Task item
Transcribe only the part of the material below that begins at the line containing "This screenshot has height=190, width=754." and ends at the line containing "You are a computer-use", with both kept and images left out.

Material for this exercise

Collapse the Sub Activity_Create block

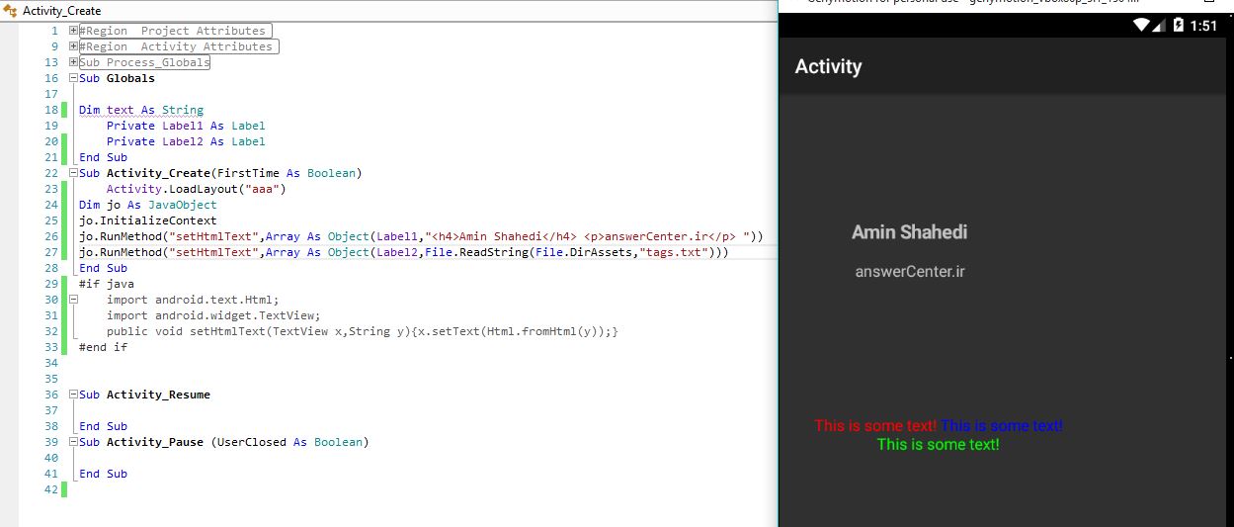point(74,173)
* * *
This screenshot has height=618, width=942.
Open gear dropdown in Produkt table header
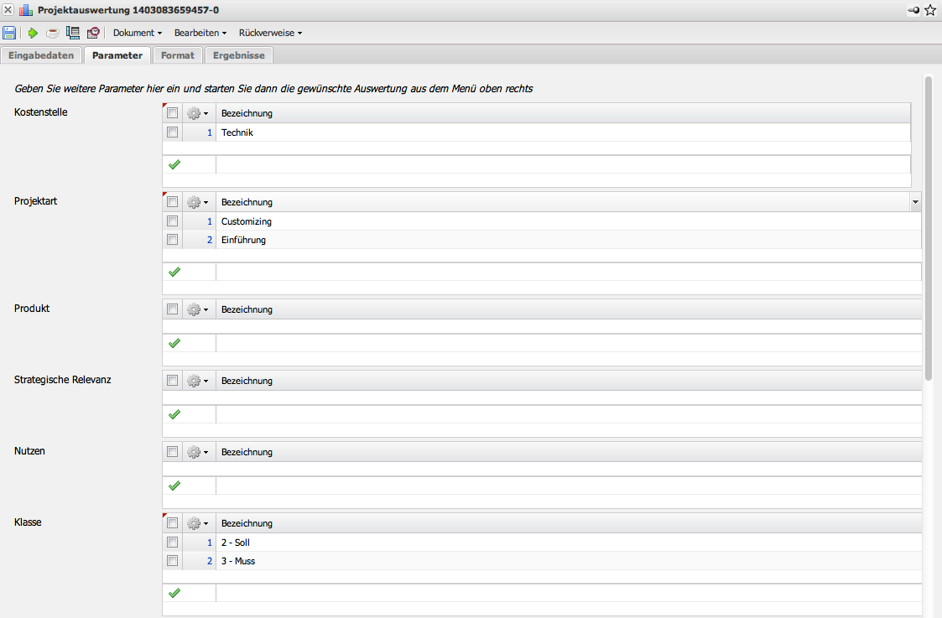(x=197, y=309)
---
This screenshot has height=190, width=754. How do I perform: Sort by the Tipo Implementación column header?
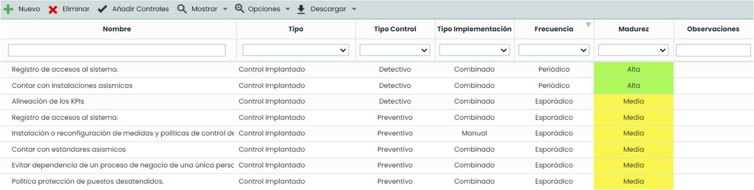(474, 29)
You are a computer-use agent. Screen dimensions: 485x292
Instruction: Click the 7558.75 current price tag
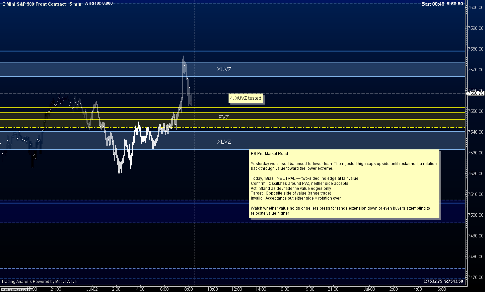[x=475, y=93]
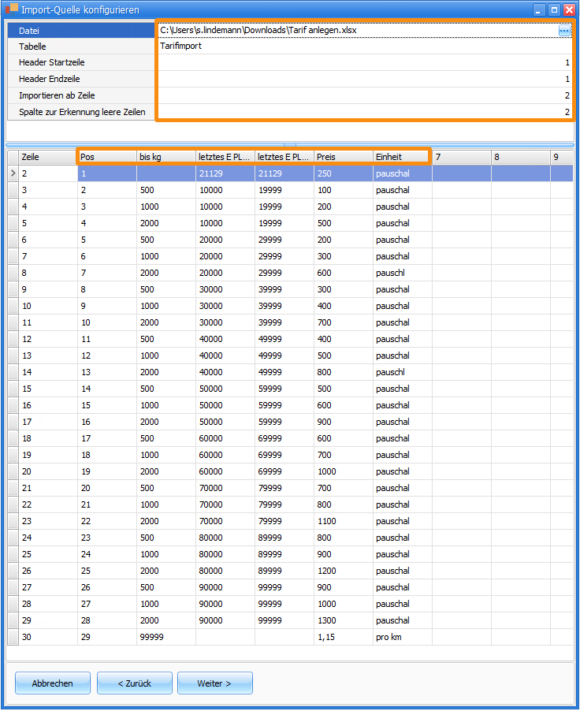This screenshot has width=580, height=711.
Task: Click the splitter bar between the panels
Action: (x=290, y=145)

Answer space
This screenshot has height=190, width=754. How do I perform: Sort by the Tipo Implementación column header?
(474, 29)
You are a computer-use agent. Screen dimensions: 485x292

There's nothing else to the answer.